Managing Queuing Delay

As we've seen previously, at least some of the time a customer request is moving through our organization, it isn't being actively worked on; this time is known as queuing delay. There are different potential causes of queuing delay, including:

  • batching: if we group individual, independent features together into batches (like sprints or releases), then some of the time an individual feature will either be waiting for its turn to get worked on or it will be waiting for the other features in the batch to get finished
  • multitasking: if people can have more than one task assigned, they can still only work on one thing at a time, so their other tasks will be in a wait state
  • backlogs: these are explicit queues where features wait their turn for implementation
  • etc.

The simplest way to observe queuing delay is to measure it directly: what percentage of my in-flight items don't have someone actively working on them? If your process is visualized, perhaps with a kanban board, and you use avatars for your people to show what they are working on, then this is no harder than counting how many in-flight items don't have an avatar on them.

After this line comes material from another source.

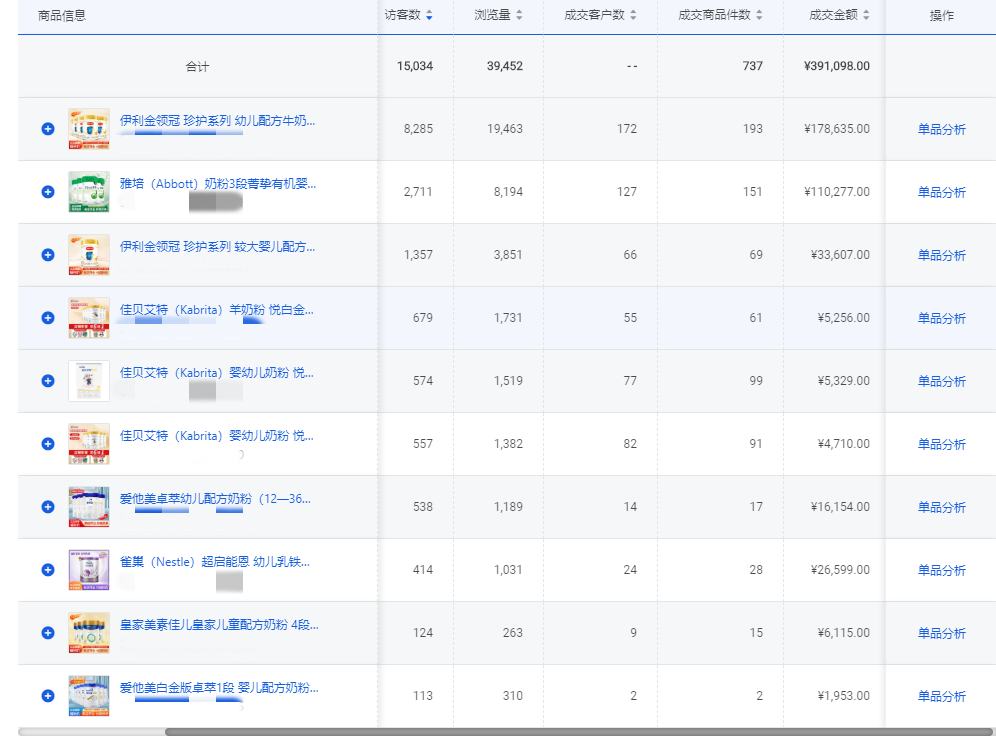Viewport: 996px width, 739px height.
Task: Expand the 雅培 Abbott product row
Action: tap(47, 192)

[ Side note: if you have also measured your overall delivery throughput X, Little's Law says:

NQ / N = XRQ / XR = RQ/R

In other words, your queuing delay RQ is the same percentage of your overall cycle time R as the number of queued items NQ is to the overall number of in-flight items N. So you can actually measure your queuing delay pretty easily this way.]

The primary mechanism, then, for reducing queuing delay is to reduce the number of in-flight items allowed in the system. One simple mechanism for managing this is to adopt a "one-in-one-out" mechanism that admits new feature requests only when a previous feature has been delivered; this puts a cap on the number of in-flight items N. We can then periodically (perhaps once a week, or once an iteration) reduce N by taking a slot out: in essence, when we finish one feature request, we don't admit a new one, thus reducing the number of overall requests in-flight.

Undoubtedly there will come a time when a high priority request shows up, and there would be too much opportunity cost to waiting for something else to finish up so it can be inserted. One possibility here is to flag this request as an emergency, perhaps by attaching a red flag to it on a kanban board to note its priority, and temporarily allow that new request in, with the notion that we will not admit a new feature request once the emergency feature finishes.

Managing Failure Demand

Recall that failure demand consists of requests we have to deal with because we didn't deliver something quite right the first time--think production outages or user bug reports. Failure demand can be quite expensive: according to one estimate, fixing a bug in production can be more than 15 times as expensive than correcting it during development. In other words, having work show up as failure demand is probably the most expensive possible way to get that work done. Cost aside, however, any amount of failure demand that shows up detracts from our ability to service value demand--the new features our customers want.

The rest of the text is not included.